I’ll be honest, not much has changed for me in terms of my reaction to Baby Loss Awareness week since last year.
I’m not going to be active on Twitter or Facebook or Instagram talking about miscarriage and baby loss. All I want to say on social media is that I don’t want to….
Instead, what I want to do is try and help anyone reading this realise that coping doesn’t always look the way you might expect. It’s rather a long time now since I talked about how everyone recovers from loss differently. Indeed, my own recovery is slowly changing.
I’m coping. Of course I’m coping, I mean there isn’t really another option is there? I can’t not cope. There are two ridiculous boys who need me to cope.
So for me, coping, looks like there’s nothing to cope with. My every day life is probably pretty much like everyone else’s: school runs, work, juggling other commitments, getting the boys to where they need to be at the right time and remembering extra stuff for special events at school, shopping, ironing, making meals and changing beds.
I’m not tearful every time a see a baby. I don’t talk about boy3 as though he’s an active member of our family. I don’t have photos of him and I’m not permanently in mourning.
But all the while, there’s a little sharpness to the world.
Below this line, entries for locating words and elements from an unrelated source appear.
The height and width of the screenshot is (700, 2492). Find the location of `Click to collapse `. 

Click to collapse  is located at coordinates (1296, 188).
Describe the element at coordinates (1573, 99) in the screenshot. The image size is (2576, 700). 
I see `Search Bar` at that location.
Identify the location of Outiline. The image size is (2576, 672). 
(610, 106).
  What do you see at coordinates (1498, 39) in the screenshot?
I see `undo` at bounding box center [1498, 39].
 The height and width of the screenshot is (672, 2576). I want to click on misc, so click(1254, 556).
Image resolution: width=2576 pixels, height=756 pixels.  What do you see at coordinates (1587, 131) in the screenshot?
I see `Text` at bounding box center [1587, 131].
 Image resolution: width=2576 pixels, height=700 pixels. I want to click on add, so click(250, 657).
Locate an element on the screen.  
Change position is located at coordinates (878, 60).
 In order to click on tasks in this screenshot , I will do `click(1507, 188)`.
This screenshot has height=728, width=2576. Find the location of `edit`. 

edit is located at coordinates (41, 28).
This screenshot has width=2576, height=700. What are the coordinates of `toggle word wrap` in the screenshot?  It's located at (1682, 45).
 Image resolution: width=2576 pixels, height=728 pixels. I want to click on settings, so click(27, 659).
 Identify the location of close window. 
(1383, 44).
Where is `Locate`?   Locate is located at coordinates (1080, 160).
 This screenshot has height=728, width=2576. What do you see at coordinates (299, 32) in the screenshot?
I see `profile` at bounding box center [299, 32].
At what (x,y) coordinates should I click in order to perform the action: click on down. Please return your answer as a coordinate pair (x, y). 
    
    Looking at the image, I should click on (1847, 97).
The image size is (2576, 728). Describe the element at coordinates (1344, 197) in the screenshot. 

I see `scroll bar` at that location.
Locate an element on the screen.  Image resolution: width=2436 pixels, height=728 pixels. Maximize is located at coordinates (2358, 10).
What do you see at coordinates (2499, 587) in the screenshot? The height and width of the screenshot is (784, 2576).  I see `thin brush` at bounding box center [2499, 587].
I see someone walking with a two and a half year old, and a piece of me hurts. I tuck small boy into bed and remember that his old cot will never be used again. Large boy remarks on the cuteness of his friend’s baby brother and my heart squeezes to think what a wonderful big big brother he would have been.
But an outsider doesn’t see that.
All but my closest friends and family, wouldn’t see how each of those little hurts weighs on me to the point that, when confronted directly with discussions about miscarriage, it’s just too much.
Just because I’m not outwardly and obviously grieving doesn’t mean that I’m fine on the inside. I’m just coping.
Keeping Out of It
So I’m not disengaging from BLAW because I don’t think it’s important or because it’s not meaningful to me.
I’m keeping out of it to protect myself. Because getting involved would be raw and achingly unbearable. And I can’t buckle under those weights because I need to be coping.
Instead, I relieve the pressure of loss in little bits, when I need to. On my terms. When I’m ready.
Not because the world says that this is BLAW and now is the time to confront it.
How about you?
Do you get it? Am I talking sense to you? Tell me about your perspective.